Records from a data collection
┏━━
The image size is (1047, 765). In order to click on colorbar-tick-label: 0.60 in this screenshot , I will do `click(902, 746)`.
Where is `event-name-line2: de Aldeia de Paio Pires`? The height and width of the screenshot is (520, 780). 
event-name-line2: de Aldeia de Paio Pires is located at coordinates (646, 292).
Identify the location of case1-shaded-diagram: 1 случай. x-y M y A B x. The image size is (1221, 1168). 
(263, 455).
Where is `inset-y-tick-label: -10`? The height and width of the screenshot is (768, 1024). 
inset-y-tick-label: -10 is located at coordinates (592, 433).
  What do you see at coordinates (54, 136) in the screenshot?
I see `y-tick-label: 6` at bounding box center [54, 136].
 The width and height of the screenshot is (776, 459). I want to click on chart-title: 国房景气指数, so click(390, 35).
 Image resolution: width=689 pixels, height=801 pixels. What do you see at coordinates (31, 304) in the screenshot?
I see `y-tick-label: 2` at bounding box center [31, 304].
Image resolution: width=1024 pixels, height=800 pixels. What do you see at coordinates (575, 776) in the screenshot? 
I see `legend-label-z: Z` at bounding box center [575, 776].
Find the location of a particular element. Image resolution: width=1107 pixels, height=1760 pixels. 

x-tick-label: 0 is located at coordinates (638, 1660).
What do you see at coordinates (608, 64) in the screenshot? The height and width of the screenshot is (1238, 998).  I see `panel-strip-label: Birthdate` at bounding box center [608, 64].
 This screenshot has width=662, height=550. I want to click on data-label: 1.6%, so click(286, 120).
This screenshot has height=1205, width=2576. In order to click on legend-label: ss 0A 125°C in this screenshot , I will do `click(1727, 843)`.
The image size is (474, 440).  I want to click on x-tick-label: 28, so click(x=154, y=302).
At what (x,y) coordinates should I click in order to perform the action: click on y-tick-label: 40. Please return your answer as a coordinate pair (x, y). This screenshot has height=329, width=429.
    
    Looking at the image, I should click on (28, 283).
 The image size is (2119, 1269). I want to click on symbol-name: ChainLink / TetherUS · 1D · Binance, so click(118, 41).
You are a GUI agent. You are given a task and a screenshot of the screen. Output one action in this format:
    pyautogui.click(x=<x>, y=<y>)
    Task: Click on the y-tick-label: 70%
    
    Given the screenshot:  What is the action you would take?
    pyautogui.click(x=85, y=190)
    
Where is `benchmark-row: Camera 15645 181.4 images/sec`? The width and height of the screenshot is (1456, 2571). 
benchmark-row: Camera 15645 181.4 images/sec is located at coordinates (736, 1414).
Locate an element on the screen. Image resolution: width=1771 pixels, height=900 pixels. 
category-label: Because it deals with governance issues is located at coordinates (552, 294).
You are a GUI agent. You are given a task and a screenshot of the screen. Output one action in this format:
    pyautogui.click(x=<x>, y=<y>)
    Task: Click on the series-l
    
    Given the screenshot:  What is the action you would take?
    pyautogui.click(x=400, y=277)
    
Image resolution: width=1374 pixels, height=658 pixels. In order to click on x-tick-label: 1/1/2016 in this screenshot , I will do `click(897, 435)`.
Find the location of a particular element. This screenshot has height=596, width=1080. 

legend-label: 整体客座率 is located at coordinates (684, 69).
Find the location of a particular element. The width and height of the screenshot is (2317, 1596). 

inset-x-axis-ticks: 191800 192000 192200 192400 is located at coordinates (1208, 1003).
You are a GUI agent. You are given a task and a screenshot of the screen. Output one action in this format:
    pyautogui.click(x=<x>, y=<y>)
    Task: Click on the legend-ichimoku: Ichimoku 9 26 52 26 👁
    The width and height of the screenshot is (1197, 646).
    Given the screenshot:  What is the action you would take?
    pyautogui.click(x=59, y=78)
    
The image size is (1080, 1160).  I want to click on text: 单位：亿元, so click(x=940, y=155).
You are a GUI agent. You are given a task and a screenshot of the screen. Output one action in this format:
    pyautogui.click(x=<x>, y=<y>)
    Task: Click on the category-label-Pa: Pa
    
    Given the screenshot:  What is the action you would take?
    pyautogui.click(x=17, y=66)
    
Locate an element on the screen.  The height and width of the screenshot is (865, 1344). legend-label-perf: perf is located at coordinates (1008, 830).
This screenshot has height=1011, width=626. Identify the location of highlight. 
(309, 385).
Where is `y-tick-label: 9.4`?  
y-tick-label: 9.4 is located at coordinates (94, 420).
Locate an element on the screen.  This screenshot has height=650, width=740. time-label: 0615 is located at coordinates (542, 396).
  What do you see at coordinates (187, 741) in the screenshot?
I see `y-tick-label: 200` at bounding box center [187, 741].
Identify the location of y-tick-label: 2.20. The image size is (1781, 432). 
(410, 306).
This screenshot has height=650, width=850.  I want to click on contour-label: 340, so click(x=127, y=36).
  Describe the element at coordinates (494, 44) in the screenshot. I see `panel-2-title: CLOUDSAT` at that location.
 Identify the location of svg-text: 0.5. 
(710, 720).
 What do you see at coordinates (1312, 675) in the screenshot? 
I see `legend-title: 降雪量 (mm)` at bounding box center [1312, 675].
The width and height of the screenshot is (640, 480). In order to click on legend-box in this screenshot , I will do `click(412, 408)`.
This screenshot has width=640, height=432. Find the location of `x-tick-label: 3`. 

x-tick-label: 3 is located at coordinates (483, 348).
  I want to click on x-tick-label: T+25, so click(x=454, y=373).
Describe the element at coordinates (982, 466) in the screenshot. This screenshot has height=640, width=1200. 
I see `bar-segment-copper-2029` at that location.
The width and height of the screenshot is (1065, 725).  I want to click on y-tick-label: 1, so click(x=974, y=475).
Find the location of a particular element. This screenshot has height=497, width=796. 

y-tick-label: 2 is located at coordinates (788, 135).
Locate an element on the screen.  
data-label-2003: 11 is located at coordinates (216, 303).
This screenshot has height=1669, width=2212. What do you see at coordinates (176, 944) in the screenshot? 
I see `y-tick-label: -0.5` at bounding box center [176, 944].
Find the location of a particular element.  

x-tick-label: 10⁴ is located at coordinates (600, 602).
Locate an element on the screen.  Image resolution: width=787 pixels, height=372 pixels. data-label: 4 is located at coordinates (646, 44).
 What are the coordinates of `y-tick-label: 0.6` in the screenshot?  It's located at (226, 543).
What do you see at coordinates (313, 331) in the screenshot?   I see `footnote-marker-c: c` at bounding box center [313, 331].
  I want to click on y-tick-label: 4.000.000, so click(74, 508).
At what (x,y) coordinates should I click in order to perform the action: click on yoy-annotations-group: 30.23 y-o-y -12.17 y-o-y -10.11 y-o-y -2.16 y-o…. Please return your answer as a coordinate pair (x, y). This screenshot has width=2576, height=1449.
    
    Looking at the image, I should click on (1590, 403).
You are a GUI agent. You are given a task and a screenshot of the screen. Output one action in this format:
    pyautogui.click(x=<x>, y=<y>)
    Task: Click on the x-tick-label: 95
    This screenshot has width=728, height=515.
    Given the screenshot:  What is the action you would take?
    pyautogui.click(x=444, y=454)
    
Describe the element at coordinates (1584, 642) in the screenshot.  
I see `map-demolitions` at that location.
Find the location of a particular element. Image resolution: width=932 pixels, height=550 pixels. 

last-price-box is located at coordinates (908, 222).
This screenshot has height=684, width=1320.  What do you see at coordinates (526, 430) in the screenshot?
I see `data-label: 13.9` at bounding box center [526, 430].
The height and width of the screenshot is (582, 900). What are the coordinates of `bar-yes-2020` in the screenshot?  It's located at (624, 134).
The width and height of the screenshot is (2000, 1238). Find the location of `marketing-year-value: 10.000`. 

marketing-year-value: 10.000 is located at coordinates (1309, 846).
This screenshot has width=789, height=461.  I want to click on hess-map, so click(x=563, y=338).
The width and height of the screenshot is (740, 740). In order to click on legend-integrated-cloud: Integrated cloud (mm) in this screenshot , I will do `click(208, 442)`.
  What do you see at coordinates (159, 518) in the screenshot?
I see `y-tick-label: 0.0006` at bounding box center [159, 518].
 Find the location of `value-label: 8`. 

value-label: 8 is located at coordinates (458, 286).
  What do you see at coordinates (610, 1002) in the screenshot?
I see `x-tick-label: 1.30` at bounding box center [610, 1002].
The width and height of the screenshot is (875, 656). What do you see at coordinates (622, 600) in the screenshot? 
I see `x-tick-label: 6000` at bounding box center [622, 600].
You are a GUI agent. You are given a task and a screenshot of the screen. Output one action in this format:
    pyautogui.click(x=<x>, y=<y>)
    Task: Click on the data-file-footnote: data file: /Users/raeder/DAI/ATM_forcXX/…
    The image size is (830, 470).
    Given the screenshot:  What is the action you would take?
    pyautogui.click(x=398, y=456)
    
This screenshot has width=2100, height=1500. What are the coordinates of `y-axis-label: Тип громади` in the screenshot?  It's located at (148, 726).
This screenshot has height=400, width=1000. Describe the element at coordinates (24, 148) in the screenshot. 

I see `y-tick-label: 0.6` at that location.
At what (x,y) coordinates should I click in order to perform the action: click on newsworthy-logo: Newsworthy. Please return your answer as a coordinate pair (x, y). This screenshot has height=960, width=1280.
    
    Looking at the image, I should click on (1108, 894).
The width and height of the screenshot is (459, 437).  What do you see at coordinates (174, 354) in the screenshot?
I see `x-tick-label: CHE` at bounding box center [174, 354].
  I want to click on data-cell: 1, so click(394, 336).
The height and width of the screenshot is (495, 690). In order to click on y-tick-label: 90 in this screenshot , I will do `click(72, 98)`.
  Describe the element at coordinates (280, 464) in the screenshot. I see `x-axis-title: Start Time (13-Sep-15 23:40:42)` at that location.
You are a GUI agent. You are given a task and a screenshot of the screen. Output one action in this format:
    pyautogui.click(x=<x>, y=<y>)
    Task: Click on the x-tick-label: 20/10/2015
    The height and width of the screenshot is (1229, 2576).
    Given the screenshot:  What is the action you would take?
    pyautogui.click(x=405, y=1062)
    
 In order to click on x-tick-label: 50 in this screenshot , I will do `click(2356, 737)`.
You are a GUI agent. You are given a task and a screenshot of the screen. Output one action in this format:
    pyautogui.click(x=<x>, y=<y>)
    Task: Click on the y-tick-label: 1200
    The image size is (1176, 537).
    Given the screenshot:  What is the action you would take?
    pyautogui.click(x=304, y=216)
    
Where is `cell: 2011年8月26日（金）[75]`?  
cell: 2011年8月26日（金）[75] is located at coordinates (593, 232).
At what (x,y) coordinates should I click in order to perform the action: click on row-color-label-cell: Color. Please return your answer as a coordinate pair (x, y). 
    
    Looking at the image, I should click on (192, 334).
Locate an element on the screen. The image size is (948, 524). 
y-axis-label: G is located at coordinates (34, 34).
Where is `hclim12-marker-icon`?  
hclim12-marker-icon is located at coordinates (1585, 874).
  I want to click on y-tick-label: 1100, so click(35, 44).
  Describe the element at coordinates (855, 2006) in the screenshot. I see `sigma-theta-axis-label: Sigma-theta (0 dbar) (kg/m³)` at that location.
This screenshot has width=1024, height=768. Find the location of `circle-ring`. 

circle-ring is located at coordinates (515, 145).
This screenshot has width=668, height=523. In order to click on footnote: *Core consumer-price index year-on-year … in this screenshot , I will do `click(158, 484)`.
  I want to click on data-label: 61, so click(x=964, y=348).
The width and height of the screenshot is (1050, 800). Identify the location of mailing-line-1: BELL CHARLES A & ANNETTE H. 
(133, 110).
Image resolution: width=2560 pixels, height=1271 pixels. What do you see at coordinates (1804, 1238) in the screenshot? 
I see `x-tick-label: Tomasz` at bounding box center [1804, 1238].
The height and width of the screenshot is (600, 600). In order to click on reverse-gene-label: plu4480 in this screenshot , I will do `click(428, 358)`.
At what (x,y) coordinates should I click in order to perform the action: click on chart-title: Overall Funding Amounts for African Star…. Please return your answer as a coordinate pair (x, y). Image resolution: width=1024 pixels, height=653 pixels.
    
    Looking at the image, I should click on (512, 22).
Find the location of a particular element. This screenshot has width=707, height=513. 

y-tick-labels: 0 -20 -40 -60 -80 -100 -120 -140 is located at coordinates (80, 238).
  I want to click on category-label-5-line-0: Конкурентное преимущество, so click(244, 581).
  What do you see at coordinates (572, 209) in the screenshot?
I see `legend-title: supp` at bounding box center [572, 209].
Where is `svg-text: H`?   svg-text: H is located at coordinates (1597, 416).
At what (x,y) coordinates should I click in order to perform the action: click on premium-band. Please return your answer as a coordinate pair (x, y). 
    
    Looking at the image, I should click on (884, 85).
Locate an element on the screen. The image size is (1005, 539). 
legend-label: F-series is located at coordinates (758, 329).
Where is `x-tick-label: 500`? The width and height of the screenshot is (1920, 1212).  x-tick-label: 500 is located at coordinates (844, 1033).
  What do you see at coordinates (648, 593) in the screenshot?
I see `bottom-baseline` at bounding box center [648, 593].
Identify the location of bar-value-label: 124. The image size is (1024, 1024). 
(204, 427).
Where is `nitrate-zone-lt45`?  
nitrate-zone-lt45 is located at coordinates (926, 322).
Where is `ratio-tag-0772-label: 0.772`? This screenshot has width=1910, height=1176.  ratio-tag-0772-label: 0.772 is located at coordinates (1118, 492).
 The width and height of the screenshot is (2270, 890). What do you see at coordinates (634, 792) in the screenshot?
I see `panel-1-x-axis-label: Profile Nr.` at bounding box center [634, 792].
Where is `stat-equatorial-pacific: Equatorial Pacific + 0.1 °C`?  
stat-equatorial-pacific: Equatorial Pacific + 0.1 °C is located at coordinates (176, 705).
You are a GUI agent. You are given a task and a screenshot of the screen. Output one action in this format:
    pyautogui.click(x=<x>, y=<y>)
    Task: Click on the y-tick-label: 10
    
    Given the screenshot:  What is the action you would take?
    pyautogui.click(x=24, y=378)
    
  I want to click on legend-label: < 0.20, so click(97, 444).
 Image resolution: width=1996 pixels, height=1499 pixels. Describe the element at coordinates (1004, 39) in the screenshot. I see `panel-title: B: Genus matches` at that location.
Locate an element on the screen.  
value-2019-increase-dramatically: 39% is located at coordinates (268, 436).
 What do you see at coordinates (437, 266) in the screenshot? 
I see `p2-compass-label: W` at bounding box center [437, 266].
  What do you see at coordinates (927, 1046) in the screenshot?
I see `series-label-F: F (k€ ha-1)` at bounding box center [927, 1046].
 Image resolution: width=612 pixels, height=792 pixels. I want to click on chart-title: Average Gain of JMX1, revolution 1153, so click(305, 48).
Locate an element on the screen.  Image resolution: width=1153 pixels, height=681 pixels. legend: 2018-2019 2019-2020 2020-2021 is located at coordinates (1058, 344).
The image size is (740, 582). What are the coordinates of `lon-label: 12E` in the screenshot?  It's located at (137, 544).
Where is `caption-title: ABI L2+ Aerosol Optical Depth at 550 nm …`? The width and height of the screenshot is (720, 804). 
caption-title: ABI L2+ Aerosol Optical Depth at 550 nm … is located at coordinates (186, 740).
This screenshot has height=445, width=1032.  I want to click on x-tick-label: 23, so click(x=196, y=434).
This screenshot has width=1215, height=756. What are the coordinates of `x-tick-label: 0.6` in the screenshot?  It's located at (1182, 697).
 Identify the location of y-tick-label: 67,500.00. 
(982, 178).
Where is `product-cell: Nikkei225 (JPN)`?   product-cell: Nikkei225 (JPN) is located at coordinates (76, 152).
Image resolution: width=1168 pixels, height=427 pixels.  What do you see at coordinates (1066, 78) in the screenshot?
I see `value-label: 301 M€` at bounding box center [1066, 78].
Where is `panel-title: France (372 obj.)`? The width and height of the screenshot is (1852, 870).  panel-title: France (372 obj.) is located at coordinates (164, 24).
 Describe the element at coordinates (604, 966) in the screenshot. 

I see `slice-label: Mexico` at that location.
┗━━
# What the task asks:
Rewrite the lines starting at the one containing "This screenshot has width=640, height=432." and ending at the one containing "I want to click on y-tick-label: 4.000.000, so", putting "screen capture" wherever "screenshot" occurs and keeping everything else the same.

# Written answer:
This screen capture has width=640, height=432. Find the location of `x-tick-label: 3`. 

x-tick-label: 3 is located at coordinates (483, 348).
  I want to click on x-tick-label: T+25, so click(x=454, y=373).
Describe the element at coordinates (982, 466) in the screen capture. This screen capture has height=640, width=1200. 
I see `bar-segment-copper-2029` at that location.
The width and height of the screen capture is (1065, 725).  I want to click on y-tick-label: 1, so click(x=974, y=475).
Find the location of a particular element. This screen capture has height=497, width=796. 

y-tick-label: 2 is located at coordinates (788, 135).
Locate an element on the screen.  
data-label-2003: 11 is located at coordinates (216, 303).
This screen capture has height=1669, width=2212. What do you see at coordinates (176, 944) in the screen capture? 
I see `y-tick-label: -0.5` at bounding box center [176, 944].
Find the location of a particular element.  

x-tick-label: 10⁴ is located at coordinates (600, 602).
Locate an element on the screen.  Image resolution: width=787 pixels, height=372 pixels. data-label: 4 is located at coordinates (646, 44).
 What are the coordinates of `y-tick-label: 0.6` in the screen capture?  It's located at (226, 543).
What do you see at coordinates (313, 331) in the screen capture?   I see `footnote-marker-c: c` at bounding box center [313, 331].
  I want to click on y-tick-label: 4.000.000, so click(74, 508).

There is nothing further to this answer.